I tried to use a dict to do the matching, but this does not seem to work
#input : "\u00c0 \u00c1 \u00c2 \u00d2 \u00c4 \u00c5 \u00c6 \u00d6"
#output (expected) : "A A A O A A AE 0"
import sys
unicode_table = {
'\u00c0': 'A', #À
'\u00c1': 'A', #Á
'\u00c2': 'A', #Â
'\u00c3': 'A', #Ã
'\u00c4': 'A', #Ä
'\u00c5': 'A', #Å
'\u00c6': 'AE', #Æ
'\u00d2': 'O', #Ò
'\u00d3': 'O', #Ó
'\u00d4': 'O', #Ô
'\u00d5': 'O', #Õ
'\u00d6': 'O' #Ö
#this may go on much further
}
result = sys.argv[1]
for key in unicode_table:
#print(key + unicode_table[key])
result = result.replace(key,unicode_table[key])
print(result)
output :
[puppet@damageinc python]$ python replace_unicode.py "\u00c0 \u00c1 \u00c2 \u00d2 \u00c4 \u00c5 \u00c6 \u00d6"

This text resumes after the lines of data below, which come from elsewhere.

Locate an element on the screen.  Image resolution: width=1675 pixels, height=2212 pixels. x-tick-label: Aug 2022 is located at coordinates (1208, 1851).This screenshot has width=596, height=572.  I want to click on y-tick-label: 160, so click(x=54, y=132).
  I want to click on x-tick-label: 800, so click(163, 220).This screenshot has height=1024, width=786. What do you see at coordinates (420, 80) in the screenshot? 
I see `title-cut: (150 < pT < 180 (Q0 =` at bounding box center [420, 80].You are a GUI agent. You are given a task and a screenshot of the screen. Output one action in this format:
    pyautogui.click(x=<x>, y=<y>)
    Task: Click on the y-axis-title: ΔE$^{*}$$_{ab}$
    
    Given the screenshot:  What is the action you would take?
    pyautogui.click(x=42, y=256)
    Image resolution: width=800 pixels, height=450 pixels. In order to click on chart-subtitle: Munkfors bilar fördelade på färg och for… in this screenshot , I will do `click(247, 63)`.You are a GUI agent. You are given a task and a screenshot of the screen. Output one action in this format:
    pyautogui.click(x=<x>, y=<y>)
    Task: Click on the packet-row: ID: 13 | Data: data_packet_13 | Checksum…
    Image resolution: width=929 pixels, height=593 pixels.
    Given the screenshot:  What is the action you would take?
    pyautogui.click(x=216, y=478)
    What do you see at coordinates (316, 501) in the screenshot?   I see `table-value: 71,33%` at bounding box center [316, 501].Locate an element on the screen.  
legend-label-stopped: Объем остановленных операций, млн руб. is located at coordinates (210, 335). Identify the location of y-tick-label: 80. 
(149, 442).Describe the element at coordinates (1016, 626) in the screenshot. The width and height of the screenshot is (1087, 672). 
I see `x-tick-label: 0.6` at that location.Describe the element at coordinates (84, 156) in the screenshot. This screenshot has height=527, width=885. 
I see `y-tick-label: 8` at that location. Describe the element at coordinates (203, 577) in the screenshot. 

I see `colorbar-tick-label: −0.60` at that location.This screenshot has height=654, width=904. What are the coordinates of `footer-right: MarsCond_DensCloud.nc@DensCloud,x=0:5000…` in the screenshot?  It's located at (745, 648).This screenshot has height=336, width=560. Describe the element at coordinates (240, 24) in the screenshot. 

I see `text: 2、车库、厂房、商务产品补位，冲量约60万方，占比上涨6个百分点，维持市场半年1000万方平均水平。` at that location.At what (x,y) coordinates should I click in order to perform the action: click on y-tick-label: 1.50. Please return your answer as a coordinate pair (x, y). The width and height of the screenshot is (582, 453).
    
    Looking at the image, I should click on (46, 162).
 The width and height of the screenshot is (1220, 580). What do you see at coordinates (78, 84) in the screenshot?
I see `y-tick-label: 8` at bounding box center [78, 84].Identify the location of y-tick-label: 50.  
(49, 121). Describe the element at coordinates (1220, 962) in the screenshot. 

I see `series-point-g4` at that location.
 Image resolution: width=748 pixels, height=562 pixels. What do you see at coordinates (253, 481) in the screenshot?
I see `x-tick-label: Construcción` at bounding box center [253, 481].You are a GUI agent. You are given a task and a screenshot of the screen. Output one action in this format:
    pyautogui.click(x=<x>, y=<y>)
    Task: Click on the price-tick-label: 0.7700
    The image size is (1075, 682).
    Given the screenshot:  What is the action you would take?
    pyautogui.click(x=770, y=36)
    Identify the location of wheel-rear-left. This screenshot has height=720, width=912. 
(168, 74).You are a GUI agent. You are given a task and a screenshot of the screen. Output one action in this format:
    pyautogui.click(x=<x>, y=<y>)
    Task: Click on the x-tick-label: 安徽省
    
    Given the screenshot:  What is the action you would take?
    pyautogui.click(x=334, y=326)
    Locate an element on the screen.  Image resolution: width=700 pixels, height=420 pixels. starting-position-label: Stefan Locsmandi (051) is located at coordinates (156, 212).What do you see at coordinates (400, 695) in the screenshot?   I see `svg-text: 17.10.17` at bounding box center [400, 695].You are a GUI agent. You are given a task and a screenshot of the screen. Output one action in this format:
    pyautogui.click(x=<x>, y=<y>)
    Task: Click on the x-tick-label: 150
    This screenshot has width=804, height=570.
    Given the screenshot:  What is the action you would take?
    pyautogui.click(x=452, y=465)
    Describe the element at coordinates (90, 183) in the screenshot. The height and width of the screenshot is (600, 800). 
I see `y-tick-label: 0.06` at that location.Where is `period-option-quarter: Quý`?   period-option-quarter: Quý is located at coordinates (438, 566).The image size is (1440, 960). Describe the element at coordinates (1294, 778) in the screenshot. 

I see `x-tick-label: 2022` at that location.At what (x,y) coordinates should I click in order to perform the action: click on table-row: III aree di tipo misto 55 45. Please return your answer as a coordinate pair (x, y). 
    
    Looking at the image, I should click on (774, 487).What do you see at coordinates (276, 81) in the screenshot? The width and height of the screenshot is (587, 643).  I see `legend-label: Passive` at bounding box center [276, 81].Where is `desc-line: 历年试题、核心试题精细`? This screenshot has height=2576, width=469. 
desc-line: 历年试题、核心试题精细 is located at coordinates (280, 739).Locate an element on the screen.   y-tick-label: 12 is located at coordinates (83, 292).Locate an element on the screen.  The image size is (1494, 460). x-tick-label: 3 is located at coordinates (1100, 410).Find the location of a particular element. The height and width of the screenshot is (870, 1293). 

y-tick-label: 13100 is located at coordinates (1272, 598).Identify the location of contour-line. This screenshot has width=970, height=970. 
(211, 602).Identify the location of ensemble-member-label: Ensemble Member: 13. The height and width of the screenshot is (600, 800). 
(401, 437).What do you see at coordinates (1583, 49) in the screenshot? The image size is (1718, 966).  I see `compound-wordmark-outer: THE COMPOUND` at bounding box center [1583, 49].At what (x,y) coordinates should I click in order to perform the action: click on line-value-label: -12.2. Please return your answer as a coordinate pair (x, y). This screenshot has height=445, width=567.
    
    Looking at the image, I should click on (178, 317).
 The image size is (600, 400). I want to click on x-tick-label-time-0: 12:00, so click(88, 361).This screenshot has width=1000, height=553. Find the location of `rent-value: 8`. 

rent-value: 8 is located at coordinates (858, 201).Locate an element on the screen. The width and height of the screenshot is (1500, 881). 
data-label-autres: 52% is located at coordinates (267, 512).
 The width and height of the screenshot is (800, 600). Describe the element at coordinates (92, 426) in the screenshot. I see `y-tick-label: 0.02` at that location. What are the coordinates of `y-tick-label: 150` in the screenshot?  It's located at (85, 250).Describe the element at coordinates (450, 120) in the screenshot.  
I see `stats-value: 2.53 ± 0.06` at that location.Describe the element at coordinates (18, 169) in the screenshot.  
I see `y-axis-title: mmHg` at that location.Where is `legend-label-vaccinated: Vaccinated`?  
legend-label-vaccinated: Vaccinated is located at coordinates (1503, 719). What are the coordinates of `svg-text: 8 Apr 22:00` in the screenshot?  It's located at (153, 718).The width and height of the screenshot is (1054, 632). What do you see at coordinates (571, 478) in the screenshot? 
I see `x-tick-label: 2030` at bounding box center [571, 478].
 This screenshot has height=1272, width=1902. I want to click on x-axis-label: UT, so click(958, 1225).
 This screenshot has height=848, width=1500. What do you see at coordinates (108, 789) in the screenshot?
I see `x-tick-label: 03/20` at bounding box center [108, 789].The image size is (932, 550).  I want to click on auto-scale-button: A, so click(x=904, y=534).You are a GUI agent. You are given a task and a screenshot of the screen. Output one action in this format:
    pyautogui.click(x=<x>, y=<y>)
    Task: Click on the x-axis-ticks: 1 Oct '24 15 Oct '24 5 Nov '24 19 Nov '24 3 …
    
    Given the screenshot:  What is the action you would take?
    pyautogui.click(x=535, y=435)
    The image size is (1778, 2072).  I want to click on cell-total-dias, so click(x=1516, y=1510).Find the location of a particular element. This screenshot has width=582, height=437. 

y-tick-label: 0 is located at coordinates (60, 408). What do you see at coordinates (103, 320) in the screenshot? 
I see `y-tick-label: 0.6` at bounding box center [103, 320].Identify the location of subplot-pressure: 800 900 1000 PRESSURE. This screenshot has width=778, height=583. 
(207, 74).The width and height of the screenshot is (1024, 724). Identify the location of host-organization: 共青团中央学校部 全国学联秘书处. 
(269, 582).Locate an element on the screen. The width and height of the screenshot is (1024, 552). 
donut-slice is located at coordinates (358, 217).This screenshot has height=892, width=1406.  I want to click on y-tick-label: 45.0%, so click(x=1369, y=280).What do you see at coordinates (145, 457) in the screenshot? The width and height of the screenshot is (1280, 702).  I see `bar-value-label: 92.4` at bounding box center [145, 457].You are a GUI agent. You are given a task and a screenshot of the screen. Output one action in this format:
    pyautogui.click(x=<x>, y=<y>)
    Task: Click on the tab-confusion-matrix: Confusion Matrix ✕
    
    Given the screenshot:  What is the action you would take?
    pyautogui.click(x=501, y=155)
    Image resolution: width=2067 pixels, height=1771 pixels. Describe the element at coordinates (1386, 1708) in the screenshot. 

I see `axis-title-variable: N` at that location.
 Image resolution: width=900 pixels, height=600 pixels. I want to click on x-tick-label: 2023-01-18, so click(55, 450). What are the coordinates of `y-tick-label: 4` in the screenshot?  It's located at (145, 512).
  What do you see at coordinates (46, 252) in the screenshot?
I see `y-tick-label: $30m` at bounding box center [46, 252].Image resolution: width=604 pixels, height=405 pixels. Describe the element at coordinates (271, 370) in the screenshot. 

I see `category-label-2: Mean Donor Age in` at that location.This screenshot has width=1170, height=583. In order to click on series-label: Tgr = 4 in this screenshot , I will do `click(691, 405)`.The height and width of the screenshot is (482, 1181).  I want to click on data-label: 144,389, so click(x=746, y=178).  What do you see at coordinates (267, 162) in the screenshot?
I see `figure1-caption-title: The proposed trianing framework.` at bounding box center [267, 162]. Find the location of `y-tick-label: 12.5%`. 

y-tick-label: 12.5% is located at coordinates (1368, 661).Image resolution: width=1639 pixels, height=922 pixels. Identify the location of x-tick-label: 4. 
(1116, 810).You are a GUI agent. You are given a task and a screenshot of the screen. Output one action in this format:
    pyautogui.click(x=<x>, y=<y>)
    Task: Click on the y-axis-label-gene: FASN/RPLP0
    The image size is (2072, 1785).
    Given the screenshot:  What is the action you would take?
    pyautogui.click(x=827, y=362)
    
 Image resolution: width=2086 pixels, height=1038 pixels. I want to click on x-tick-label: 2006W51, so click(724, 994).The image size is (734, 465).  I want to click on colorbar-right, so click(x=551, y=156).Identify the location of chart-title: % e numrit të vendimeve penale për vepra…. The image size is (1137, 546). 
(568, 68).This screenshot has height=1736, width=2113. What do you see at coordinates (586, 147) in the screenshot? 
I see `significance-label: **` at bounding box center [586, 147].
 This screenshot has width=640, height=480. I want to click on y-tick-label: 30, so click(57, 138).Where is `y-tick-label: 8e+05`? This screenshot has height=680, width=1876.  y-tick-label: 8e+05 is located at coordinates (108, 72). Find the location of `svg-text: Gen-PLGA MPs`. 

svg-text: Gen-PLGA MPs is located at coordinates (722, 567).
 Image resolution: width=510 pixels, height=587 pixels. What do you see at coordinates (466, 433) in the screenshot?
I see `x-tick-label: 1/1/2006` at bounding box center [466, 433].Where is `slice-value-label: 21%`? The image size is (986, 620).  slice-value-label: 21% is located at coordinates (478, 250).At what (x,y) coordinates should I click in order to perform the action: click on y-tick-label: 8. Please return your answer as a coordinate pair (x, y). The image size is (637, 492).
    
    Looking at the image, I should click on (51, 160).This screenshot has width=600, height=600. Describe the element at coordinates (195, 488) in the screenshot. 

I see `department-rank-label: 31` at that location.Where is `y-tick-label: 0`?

\u00c0 \u00c1 \u00c2 \u00d2 \u00c4 \u00c5 \u00c6 \u00d6
Any help appreciated ! Thanks.
edit : Two solutions with the comments, thanks
1st : reencode the string with unicode_escape :
result = sys.argv[1].encode().decode('unicode_escape')
2nd : use module unidecode, just to avoid rediscovering the wheel
import sys
from unidecode import unidecode
result = sys.argv[1].encode().decode('unicode_escape')
print(unidecode(result))
Upvotes: 0
Views: 627
Reputation: 2407
Your Python code works as expected, it's your shell that doesn't render the escape sequences, i.e. the Python script receives literally "\u00c0" instead of "À", etc.
You should try testing it with some actual unicode strings, or maybe tweak your command by adding e.g. printf
or echo -e
to render the escape sequences before passing them to the script:
python replace_unicode.py "$(printf '\u00c0 ... \u00d6')"
Upvotes: 1